Menurut Ahmad Faried dalam kitab Tazkiyah an-Nufus wa Tarbiyatuha Kama Yuqorriruhu Ulama’ as-Salaf (Menyucikan Jiwa: Konsep Ulama Salaf), diungkapkan bahwa nafsu Muthma’innah, selalu berteman bahkan berada di samping para malaikat. Dengannya manusia mendapatkan bimbingan dan dorongan pada kebenaran hakiki yang menghiasi dengan nuansa keindahan bagi kehidupan. Kehadirannya mampu membentengi diri dari setiap keinginan berbuat jahat dan mampu merefleksikan segala bentuk kejahatan beserta akibat dan sanksi-Nya, agar ia mau menjauhinya. Jadi, segala perbuatan manusia yang semata-mata untuk ubuddiyah kepada Allah, maka itu semua bermuara dari nafsu Mutmainnah.

Nafsu al-Muthma’innah bersama-sama dengan malaikat mengemban tugas untuk memberi penyegaran jiwa manusia dengan: tauhid, ihsan, kebaikan, takwa, tawakal, tobat, kembali pada jalan Allah, tidak panjang angan-angan, mempersiapkan bekal untuk menyongsong kematian dan hidup sesudahnya.

Jiwa Muthma’innah, memiliki beberapa bentuk kepribadian, diantaranya adalah; keimanan, keyakinan, keikhlasan, tawakkal, taubat, taqarrub, sabar, bijaksana, tawadu’, tenang dan cinta kepada Allah dan rasulnya, memenuhi perintahnya dan menjauhi larangannya, berani, menjaga diri, jujur dan penuh kasih saying. Atau dalam hadis Nabi disederhanakan dalam dimensi iman, Islam dan ihsan. Semua bentuk tersebut bermotivasi pada teosentris yang berdaya positif mengelilingi jiwa-jiwa Muthma’innah.

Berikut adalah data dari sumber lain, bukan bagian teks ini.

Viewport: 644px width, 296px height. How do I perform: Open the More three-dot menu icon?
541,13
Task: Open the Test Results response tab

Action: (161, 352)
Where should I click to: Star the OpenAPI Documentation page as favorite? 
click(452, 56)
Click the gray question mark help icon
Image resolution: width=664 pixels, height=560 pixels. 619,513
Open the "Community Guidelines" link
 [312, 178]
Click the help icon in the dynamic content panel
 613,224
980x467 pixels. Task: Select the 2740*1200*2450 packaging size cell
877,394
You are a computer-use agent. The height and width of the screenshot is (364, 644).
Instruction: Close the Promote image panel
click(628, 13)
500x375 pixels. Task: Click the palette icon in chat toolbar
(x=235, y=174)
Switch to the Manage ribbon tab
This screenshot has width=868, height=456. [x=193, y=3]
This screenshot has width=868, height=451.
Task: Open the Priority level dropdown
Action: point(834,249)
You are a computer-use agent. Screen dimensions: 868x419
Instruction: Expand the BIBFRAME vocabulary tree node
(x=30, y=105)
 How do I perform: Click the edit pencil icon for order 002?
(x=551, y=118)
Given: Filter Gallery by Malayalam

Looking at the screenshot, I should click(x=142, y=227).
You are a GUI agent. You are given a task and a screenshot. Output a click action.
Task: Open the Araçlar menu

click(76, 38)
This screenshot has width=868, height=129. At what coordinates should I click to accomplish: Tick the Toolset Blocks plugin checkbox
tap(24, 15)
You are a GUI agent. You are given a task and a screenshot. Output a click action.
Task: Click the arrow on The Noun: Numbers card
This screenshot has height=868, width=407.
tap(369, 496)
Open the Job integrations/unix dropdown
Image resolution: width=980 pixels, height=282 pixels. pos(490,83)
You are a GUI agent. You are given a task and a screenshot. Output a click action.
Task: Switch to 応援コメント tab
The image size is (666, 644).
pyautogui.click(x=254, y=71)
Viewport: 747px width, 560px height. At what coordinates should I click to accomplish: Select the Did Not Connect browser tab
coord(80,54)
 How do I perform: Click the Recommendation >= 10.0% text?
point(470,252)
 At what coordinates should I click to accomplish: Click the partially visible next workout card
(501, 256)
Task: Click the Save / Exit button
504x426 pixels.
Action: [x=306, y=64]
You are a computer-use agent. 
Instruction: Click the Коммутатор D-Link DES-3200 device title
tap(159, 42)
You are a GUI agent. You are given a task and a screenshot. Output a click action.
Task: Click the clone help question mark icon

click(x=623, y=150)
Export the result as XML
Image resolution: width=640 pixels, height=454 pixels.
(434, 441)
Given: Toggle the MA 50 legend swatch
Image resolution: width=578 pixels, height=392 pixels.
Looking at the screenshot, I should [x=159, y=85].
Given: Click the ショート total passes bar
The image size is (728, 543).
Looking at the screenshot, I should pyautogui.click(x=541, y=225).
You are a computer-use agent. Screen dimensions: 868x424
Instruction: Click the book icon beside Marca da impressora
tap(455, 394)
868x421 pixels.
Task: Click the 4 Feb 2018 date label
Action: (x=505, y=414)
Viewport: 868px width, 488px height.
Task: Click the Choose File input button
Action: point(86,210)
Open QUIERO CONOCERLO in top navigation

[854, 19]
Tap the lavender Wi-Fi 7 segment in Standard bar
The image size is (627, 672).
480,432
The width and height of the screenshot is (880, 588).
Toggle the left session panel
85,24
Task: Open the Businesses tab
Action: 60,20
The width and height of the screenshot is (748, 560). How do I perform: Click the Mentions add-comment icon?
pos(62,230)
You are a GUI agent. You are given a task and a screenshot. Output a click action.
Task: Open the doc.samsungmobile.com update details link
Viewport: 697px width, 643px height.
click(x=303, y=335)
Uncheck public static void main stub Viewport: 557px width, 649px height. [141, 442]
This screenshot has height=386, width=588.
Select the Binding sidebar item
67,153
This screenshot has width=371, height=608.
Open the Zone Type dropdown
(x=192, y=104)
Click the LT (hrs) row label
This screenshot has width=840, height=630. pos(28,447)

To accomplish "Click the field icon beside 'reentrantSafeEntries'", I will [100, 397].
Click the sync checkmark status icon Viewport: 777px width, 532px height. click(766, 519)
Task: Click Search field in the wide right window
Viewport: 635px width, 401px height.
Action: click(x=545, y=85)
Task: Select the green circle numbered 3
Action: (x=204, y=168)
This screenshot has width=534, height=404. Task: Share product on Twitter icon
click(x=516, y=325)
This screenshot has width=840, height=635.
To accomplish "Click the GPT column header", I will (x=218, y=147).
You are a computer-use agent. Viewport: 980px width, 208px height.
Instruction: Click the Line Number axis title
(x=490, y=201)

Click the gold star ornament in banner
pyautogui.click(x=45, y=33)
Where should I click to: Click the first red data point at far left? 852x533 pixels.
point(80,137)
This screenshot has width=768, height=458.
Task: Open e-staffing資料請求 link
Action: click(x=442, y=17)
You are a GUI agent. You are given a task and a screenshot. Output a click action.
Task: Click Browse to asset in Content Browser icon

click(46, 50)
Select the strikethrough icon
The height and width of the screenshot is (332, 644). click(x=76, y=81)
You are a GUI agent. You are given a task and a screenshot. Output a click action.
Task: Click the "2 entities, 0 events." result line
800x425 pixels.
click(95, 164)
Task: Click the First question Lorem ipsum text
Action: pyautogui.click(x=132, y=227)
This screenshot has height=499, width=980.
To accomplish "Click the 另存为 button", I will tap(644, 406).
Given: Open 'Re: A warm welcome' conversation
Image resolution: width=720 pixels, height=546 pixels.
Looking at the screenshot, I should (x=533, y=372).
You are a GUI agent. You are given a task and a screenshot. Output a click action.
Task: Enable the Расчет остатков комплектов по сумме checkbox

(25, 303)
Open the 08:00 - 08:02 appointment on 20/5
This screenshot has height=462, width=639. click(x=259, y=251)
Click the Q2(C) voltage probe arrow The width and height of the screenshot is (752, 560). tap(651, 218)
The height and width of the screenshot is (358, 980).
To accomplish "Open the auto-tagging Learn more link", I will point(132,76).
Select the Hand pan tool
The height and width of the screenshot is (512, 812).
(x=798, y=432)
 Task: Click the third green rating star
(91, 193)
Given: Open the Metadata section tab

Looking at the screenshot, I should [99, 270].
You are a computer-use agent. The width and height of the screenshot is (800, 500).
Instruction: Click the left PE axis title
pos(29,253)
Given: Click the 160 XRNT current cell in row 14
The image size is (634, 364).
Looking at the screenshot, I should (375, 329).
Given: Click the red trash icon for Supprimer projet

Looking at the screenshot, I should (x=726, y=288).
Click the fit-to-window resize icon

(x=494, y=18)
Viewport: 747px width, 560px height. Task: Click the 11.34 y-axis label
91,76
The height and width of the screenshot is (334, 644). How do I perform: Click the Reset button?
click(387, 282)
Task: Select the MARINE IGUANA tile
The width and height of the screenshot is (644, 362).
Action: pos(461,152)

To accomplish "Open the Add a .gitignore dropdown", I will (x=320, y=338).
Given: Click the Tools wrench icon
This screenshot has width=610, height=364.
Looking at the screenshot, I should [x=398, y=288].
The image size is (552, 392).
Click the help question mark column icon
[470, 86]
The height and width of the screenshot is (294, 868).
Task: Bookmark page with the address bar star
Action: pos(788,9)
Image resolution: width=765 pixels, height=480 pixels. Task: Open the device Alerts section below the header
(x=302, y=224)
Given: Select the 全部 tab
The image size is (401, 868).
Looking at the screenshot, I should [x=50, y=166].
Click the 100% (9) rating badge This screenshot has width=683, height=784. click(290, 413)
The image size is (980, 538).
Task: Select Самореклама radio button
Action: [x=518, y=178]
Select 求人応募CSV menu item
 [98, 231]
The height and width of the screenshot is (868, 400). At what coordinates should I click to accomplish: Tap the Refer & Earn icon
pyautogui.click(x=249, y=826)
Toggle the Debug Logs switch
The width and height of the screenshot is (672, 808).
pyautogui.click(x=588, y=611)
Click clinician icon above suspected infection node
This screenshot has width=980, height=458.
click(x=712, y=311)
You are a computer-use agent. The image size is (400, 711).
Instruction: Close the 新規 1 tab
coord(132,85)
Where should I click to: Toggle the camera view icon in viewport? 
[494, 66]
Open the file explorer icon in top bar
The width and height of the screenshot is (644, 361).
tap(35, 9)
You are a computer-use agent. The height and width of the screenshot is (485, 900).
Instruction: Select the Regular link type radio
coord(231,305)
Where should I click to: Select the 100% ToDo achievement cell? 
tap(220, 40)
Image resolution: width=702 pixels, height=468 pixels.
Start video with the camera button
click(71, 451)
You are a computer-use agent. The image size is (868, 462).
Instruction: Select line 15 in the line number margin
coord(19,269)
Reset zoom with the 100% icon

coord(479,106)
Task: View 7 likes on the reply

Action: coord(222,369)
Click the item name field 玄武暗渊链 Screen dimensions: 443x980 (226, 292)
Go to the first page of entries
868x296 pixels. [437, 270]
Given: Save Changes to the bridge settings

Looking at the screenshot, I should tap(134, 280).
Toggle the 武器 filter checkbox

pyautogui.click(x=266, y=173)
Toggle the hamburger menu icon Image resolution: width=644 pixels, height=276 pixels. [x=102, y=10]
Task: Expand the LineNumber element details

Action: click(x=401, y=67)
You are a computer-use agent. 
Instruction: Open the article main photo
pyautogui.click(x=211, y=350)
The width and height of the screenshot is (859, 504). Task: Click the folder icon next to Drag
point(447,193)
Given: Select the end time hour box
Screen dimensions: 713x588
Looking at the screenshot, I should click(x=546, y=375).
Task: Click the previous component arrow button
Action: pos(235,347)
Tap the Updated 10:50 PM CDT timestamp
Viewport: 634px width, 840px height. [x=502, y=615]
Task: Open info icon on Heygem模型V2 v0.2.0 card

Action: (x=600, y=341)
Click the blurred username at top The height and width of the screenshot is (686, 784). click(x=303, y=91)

Artinya: (yaitu) orang-orang yang beriman dan hati mereka manjadi tenteram dengan mengingat Allah. Ingatlah, hanya dengan mengingati Allah-lah hati menjadi tenteram. QS. ar-Ra’d (13): 28

Kriteria jiwa yang tenang dapat dilihat pada sifat Rasulullah, yaitu sifat sabar, tawakal, rela atau ridha dengan ketentuan Allah SWT, artinya mampu berserah diri kepada Allah, artinya meyakini bahwa nasib baik-buruk kehidupan ada hikmahnya yang bisa jadi manusia tidak mengetahuinya

Dalam firman Allah SWT, QS. al-Baqarah ayat 112

Artinya: “(Tidak demikian) bahkan barangsiapa yang menyerahkan diri kepada Allah, sedang ia berbuat kebajikan, maka baginya pahala pada sisi Tuhannya dan tidak ada kekhawatiran terhadap mereka dan tidak (pula) mereka bersedih hati.” (QS. al-Baqarah: 112)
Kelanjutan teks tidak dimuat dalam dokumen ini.